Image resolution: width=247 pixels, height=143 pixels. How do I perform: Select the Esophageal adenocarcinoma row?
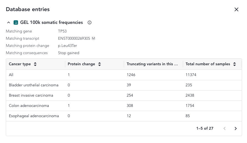click(x=34, y=116)
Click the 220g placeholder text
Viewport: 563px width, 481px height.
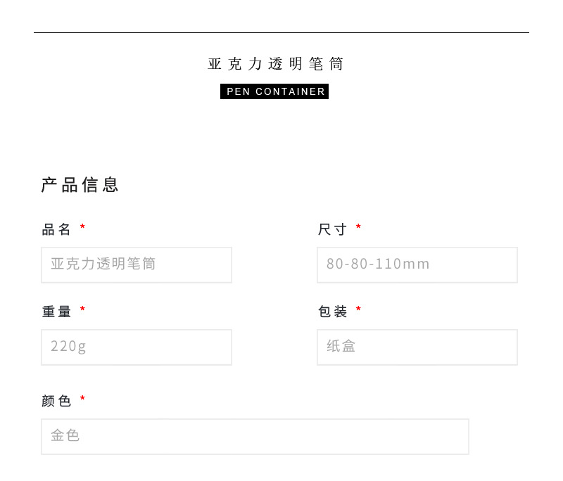[68, 347]
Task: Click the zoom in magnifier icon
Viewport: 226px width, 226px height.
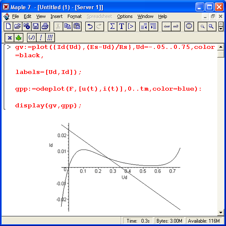Action: pos(211,26)
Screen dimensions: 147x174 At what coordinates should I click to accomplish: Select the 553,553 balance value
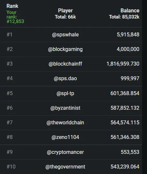[x=130, y=152]
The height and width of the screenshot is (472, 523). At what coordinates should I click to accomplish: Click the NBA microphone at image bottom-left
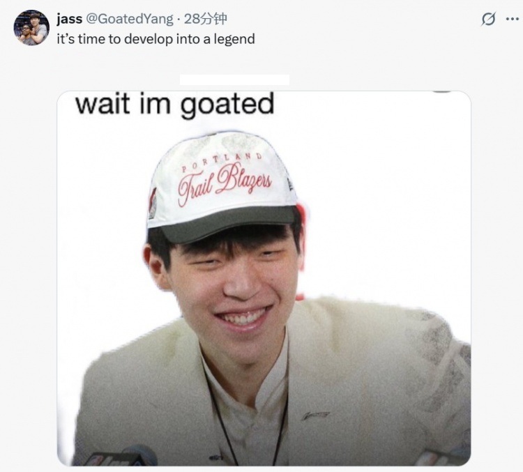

----

Your task: Retype every record above word for word, leaving out any pictures.

Your solution:
Image resolution: width=247 pixels, height=143 pixels. How do I perform: Select the Esophageal adenocarcinoma row?
click(x=34, y=116)
Click the 220g placeholder text
Viewport: 563px width, 481px height.
[68, 347]
Task: Click the zoom in magnifier icon
Viewport: 226px width, 226px height.
Action: pos(211,26)
Screen dimensions: 147x174 At what coordinates should I click to accomplish: Select the 553,553 balance value
[x=130, y=152]
The height and width of the screenshot is (472, 523). At what coordinates should I click to accomplish: Click the NBA microphone at image bottom-left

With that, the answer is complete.